John Bolton, conselheiro de Segurança Nacional da Casa Branca, afirmou nesta terça (30) que o ministro da Defesa da Venezuela, Vladimir Padrino, tinha se comprometido a agir contra o ditador Nicolás Maduro, mas depois voltou atrás.

De acordo com o americano, o diretor-geral de contra-inteligência, Iván Rafael Hernández Dala, e o presidente da Suprema Corte, Maikel Moreno, fizeram o mesmo.

John Bolton, consultor de segurança da Casa Branca, responde a perguntas sobre a crise na Venezuela na terça (30/4)
John Bolton, consultor de segurança da Casa Branca, responde a perguntas sobre a crise na Venezuela na terça (30/4) - Joshua Roberts/Reuters

“É muito importante que três figuras do regime Maduro que estiveram falando com a oposição nos últimos três meses cumpram seu compromisso de alcançar uma transição pacífica de poder”, afirmou Bolton.

“Todos concordavam que Maduro tinha de sair”, disse. “Eles precisam agir nesta tarde para trazer outras forças militares para o lado do presidente interino.”

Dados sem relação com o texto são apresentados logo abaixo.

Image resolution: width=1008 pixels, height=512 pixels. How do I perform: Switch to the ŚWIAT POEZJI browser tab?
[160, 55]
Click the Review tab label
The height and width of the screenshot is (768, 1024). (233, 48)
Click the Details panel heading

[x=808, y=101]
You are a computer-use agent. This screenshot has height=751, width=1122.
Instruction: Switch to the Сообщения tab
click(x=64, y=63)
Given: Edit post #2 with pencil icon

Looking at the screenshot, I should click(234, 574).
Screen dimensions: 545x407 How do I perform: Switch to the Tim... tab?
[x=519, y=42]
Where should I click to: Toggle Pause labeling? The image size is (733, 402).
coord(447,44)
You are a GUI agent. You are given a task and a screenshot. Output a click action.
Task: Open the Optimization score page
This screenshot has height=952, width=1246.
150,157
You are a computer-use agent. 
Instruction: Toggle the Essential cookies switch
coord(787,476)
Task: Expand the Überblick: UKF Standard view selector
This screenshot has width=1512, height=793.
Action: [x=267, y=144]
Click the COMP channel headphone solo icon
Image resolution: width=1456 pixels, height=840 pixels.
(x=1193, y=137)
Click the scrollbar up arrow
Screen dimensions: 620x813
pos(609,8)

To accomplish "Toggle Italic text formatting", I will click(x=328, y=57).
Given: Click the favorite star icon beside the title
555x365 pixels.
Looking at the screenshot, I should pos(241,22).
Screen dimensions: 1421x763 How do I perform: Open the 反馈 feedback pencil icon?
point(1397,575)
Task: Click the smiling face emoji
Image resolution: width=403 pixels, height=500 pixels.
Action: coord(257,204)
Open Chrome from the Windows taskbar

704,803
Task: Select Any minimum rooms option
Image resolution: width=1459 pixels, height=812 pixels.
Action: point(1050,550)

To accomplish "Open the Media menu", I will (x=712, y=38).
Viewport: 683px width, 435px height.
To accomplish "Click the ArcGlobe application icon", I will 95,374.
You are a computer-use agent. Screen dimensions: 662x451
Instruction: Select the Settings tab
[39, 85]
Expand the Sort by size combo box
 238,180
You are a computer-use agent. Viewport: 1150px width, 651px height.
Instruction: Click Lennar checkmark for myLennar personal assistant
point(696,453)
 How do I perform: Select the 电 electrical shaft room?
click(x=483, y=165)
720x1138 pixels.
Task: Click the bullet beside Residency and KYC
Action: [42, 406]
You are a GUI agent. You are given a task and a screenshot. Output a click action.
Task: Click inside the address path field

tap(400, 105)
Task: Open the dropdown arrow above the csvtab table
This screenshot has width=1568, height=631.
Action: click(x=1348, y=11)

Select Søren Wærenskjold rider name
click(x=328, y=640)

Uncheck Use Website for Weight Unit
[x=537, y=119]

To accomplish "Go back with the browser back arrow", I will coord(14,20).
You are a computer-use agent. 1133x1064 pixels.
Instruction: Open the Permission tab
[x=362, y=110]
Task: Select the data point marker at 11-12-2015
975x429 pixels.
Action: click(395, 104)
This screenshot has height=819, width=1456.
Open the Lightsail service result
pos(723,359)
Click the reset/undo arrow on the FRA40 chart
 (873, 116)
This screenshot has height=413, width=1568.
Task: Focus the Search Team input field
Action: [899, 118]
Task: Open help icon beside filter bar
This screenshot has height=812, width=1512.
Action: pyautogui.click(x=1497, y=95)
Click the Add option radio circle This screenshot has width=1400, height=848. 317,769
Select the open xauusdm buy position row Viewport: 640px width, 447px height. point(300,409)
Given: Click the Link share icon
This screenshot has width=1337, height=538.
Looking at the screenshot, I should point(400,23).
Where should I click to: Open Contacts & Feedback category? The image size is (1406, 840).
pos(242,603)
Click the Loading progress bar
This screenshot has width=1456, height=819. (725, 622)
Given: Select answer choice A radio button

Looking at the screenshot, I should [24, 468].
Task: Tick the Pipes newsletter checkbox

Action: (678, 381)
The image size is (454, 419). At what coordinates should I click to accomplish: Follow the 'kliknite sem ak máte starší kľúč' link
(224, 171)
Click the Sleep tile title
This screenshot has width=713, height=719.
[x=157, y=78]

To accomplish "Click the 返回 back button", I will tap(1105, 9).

O senador republicano Marco Rubio endossou a fala do conselheiro em uma publicação nas redes sociais e acrescentou: “Vendo tuítes de apoio a Maduro de alguns oficiais de alta patente na Venezuela que estavam trabalhando para derrubá-lo. Sejam espertos, não atrasados.”

O enviado dos EUA à Venezuela, Elliott Abrams, afirmou que os três negociaram por um longo período para restaurar a democracia no país. “Mas parece que hoje estão dando para trás”, disse.

Bolton, Adams e Rubio não apresentaram evidências que provassem o compromisso dos três venezuelanos de abandonar o regime Maduro.

O embaixador da Venezuela na ONU, Samuel Moncada, rejeitou as declarações de Bolton e as classificou como propaganda. O ministro de Relações Exteriores venezuelano, Jorge Arreaza, acusou os EUA de planejarem diretamente os atos desta terça para remover Maduro do poder. 

Também sem apresentar evidências, o secretário de Estado dos EUA, Mike Pompeo, disse que Maduro estava pronto para deixar a Venezuela, mas que a Rússia o convenceu a desistir.

Pompeo, que deu as declarações em entrevista à CNN, afirmou que o ditador planejava fugir para Havana. 
O secretário de Estado se negou a fornecer a fonte dessas informações, mas disse que os Estados Unidos têm entrevistado “dezenas e dezenas de pessoas no país”, além de outros materiais.

A Casa Branca se negou a comentar se os Estados Unidos haviam sido consultados ou se sabiam previamente dos planos da oposição.

Carlos Vecchio, enviado do líder opositor Juan Guaidó em Washington, afirmou que os Estados Unidos não ajudaram no planejamento dos eventos desta terça-feira.

Após a escalada da crise, o governo americano ofereceu alívio nas sanções a aliados de Maduro que mudarem de lado e passarem a apoiar Guaidó.

O afrouxamento das sanções diplomáticas e econômicas inclui medidas impostas à PDVSA, petrolífera venezuelana que teve ativos bloqueados.